Count the lines below that hold the word "palveluasuminen" and say how many, with no other text.

Segment Start: RECORDED INFORMATION

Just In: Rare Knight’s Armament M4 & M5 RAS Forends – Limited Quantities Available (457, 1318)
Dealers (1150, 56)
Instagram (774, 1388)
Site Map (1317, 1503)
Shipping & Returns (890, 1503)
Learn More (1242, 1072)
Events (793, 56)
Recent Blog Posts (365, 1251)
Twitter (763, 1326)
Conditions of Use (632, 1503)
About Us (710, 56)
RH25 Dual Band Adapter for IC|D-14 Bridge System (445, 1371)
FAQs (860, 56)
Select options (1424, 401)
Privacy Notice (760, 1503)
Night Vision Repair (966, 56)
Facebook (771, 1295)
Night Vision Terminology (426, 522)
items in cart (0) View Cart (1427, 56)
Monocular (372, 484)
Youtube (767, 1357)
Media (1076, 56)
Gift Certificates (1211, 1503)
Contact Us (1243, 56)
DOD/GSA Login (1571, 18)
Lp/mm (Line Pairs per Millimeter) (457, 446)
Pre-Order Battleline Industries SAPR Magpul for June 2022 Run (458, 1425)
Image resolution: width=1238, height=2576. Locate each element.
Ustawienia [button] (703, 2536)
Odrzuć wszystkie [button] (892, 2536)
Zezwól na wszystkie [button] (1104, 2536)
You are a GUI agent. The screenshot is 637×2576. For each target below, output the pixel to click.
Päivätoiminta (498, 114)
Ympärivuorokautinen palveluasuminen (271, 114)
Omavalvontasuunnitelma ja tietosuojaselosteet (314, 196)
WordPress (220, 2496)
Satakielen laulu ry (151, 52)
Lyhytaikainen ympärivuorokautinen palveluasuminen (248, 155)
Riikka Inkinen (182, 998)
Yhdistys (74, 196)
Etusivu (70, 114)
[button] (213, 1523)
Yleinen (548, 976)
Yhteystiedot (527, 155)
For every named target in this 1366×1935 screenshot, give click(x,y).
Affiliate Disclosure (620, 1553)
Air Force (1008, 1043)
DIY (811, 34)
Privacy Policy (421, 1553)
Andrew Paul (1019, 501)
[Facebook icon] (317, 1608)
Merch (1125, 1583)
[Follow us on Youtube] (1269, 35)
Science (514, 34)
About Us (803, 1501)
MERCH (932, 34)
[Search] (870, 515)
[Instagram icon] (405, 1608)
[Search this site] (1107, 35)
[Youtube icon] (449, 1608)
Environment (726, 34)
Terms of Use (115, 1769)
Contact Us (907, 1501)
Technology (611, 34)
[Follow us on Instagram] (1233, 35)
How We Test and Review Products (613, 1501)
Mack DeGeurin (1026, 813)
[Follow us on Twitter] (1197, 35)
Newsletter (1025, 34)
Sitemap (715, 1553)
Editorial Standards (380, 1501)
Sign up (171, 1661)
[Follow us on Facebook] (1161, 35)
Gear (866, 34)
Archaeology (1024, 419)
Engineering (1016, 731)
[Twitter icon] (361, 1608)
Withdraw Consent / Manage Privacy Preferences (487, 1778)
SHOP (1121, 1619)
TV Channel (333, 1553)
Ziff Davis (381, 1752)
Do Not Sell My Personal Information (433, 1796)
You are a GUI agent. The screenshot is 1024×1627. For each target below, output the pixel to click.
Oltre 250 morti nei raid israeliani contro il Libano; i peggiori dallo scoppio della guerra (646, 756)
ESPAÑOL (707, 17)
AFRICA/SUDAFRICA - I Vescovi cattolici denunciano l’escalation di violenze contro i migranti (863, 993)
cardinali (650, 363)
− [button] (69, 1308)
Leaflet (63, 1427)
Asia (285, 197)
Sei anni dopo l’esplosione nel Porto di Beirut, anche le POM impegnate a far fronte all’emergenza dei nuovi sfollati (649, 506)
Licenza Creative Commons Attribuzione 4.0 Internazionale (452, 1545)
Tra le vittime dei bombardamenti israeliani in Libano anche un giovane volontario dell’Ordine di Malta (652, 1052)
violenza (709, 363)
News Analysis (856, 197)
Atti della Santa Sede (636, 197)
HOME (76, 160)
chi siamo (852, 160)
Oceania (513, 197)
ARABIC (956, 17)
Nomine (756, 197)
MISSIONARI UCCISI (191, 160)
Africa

Segment End: RECORDED INFORMATION

* _TASK ANSWER_: 2